Test your functions by running a simulation with a single value of lam.


In [24]:
# Solution

system = make_system(lam, mu)
run_simulation(system, update_func3)
plot(results)
decorate(xlabel='Time (min)', ylabel='Customers')
compute_metrics(results, system)


Out[24]:
(0.8552412645590682, 6.841930116472546)

Sweep a range of values for lam, plot the results, and print the average wait time across all values of lam.

How do the results compare to the scenario with two servers and one queue.


In [25]:
# Solution

sweep = sweep_lam(lam_array, mu, update_func3)
W_avg = sweep.mean()
print('Average of averages = ', W_avg, 'minutes')

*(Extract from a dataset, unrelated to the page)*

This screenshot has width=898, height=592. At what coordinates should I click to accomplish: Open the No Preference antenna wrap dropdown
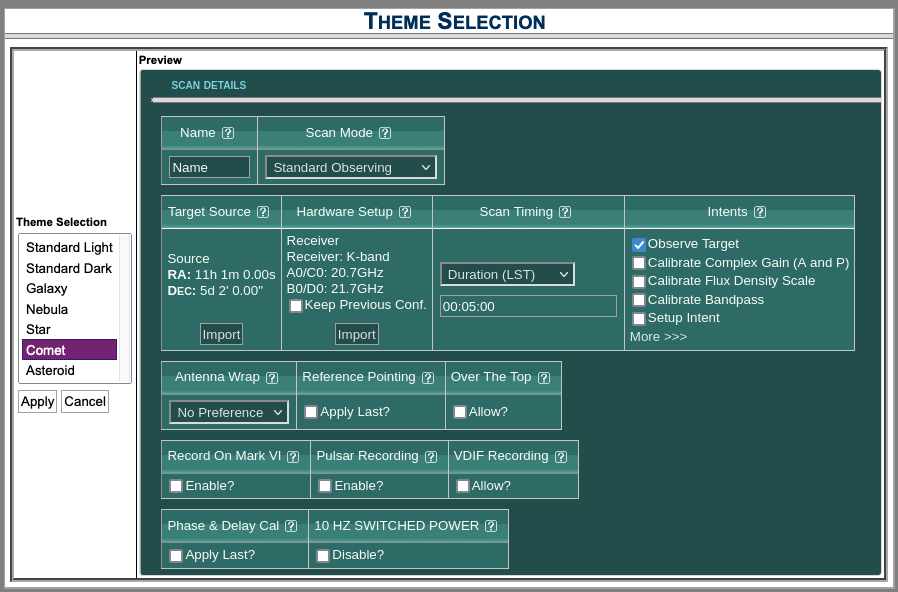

Average of averages =  6.753981831564981 minutes

In [26]:
# Solution

plot(sweep, 'bo')
decorate(xlabel='Arrival late, lambda (per min)',
         ylabel='Average time in system',
         title='Multiple server, multiple queue')



In [27]:
# Solution

"""
With two queues, the average of averages is slightly higher, most of the time.  But the difference is small.

The two configurations are equally good as long as both servers are busy; the only time two lines is worse is if one queue is empty and the other contains more than one customer.  In real life, if we allow customers to change lanes, that disadvantage can be eliminated.

From a theoretical point of view, one line is better.  From a practical point of view, the difference is small and can be mitigated.  So the best choice depends on practical considerations.

On the other hand, you can do substantially better with an express line for customers with short service times.  But that's a topic for another notebook.
""";

In [ ]: